El método seguido fue el peor posible (ningún profesor lo aprobaría). Para contribuir a la formación de sanitarios angolanos, contaba con alguna bibliografía portuguesa sobre enfermería, pero el manual fundamental era cubano: Recibí la orden de traducirlo.
Vista en abstracto, la orden era descabellada, pero yo era, entre los profesores, quien aparentaba saber más el idioma (en las noches, leía a los demás en español el diario angolano), y era necesario un manual en la lengua del país. Yo no tenía idea por entonces de lo que está bien o mal en la traducción, dominaba la materia sanitaria, tenía textos de apoyo en la lengua de llegada, me rodeaban hablantes nativos (casi me sentía uno de ellos), así que recibí la orden como un premio.
Ser menor de 30 años también ayuda en esos casos.
La necesidad de traducir y el amor por la profesión
En ocasiones sufría, por no encontrar el equivalente exacto o el giro sintáctico correcto (y no existían computadoras, sino aquellas pesadas máquinas de escribir), pero disfrutaba el trabajo. Leer los textos traducidos a los futuros destinatarios, y lograr su aprobación, halagaba mi amor propio y me estimulaba a continuar. Recordaba a los traductores del Centro de Información de Ciencias Médicas y me sentía uno de ellos: El germen de la traducción me había contaminado. Un síntoma fue que comencé a traducir al español discursos del presidente Neto, sin ningún motivo. En realidad, lo pensé mucho después, sentía la necesidad de traducir, aunque no supiera hacerlo: Estaba enamorándome de la profesión sin advertirlo.
Varios de mis alumnos pasaron a ser mis colegas y amigos y, cuando regresaban de sus permisos, me traían algún libro. Llegué a tener mi pequeña biblioteca de literatura angolana, que antes desconocía y me había sorprendido por su calidad, en particular la poesía. Siempre he creído que la Angola que conocí, recién nacida a la independencia, era un país de poetas.
Y de narradores de primera línea. Un día me regalaron una obrita sin pretensiones, una historia para niños recién alfabetizados escrita por un comandante guerrillero de poco más de 30 años, cuya primera edición fue en mimeógrafo y circuló en las escuelas de los campamentos en la selva. El libro, Las aventuras de Ngunga; su autor, Artur Pestana (Pepetela), hoy es uno de los escritores angolanos más conocidos en el extranjero, traducido a varios idiomas y con múltiples premios internacionales, entre ellos, en 1997, el Camões, el más importante en lengua portuguesa.
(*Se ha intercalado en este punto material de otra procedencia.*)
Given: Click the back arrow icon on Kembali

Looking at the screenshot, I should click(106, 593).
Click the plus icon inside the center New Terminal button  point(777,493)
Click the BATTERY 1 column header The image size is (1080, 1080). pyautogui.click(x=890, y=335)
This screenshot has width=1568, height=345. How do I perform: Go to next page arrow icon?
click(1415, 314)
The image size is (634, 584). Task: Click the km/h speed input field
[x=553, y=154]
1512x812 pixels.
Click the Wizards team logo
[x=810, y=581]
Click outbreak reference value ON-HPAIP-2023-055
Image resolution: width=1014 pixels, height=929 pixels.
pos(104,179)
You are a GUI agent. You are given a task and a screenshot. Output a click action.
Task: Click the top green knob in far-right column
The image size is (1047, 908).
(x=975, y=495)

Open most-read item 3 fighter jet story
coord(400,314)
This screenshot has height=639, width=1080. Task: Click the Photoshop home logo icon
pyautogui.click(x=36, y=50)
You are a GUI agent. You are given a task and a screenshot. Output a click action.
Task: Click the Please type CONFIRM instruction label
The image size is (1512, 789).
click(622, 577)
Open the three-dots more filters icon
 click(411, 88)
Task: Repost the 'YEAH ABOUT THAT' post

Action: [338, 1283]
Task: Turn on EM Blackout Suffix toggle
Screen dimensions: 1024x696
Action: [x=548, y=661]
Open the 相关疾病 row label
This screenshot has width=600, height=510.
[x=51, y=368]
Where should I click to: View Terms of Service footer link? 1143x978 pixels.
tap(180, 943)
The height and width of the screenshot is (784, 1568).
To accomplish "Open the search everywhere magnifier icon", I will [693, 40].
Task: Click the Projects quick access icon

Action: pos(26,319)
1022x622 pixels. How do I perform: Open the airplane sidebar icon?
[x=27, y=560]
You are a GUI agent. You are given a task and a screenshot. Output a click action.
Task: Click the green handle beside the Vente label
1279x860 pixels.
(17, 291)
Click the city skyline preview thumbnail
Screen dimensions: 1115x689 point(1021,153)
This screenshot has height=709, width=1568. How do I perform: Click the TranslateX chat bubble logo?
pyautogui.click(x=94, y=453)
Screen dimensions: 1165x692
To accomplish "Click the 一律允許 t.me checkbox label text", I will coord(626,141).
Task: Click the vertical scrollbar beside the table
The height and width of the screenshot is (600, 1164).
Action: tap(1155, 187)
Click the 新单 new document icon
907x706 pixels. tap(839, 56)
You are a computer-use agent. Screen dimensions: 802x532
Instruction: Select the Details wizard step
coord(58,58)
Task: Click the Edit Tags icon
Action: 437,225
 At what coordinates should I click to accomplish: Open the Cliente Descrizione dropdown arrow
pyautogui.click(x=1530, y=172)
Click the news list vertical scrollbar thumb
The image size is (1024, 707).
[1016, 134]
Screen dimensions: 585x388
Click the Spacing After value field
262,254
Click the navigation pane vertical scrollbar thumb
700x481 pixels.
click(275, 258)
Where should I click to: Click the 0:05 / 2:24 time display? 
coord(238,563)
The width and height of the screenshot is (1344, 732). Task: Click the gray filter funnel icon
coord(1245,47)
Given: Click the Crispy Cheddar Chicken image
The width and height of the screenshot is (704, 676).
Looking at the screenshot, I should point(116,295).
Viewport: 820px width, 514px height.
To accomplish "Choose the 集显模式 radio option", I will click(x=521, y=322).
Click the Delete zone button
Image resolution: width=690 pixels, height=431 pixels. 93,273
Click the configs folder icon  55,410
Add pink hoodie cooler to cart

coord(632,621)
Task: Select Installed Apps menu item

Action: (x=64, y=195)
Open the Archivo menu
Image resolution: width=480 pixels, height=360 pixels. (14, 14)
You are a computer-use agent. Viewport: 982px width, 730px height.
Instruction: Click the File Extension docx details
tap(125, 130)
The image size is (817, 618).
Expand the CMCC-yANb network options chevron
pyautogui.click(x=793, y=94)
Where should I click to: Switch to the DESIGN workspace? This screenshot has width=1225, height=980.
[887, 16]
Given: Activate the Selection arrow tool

El inicio de una carrera como traductor
En muchas ocasiones he sentido la fiebre creativa como traductor (no sé si a otros colegas les sucede, en mi caso es frecuente): Con Las aventuras de Ngunga sudé la primera. Leía y me decía que debía poner esa narración en español. Empecé a traducir y a leer a mis colegas lo que hacía.
Y ocurrió un milagro:
No recuerdo cómo, pero una tarde, acompañado de un amigo, visité la casa del autor, por entonces comandante y viceministro de educación. Le mostré mi texto, le gustó, y me explicó elementos culturales que deberían esclarecerse al lector. Todo quedó registrado, pues me prestaron una grabadora y me regalaron una cinta. Treinta años después esa cinta, milagrosamente casi intacta, fue digitalizada.
Con el tiempo traduciría otras novelas de Pepetela y otros grandes autores lusófonos, incluido Saramago, pero aquel fue el inicio de una carrera que me ha regalado momentos felices y sinsabores, como todo amor. Un amor que aumenta al paso de los años: He sido lingüista con algún éxito, soy narrador con algo de reconocimiento. Pero ser traductor de portugués define mi vida.
Por cierto, Las aventuras de Ngunga fue la primera obra de Pepetela traducida a cualquier idioma, mas solo vio la luz en 2010. Pero esa es otra historia. Y forma parte de los gajes de la profesión que cualquier traductor lo conoce.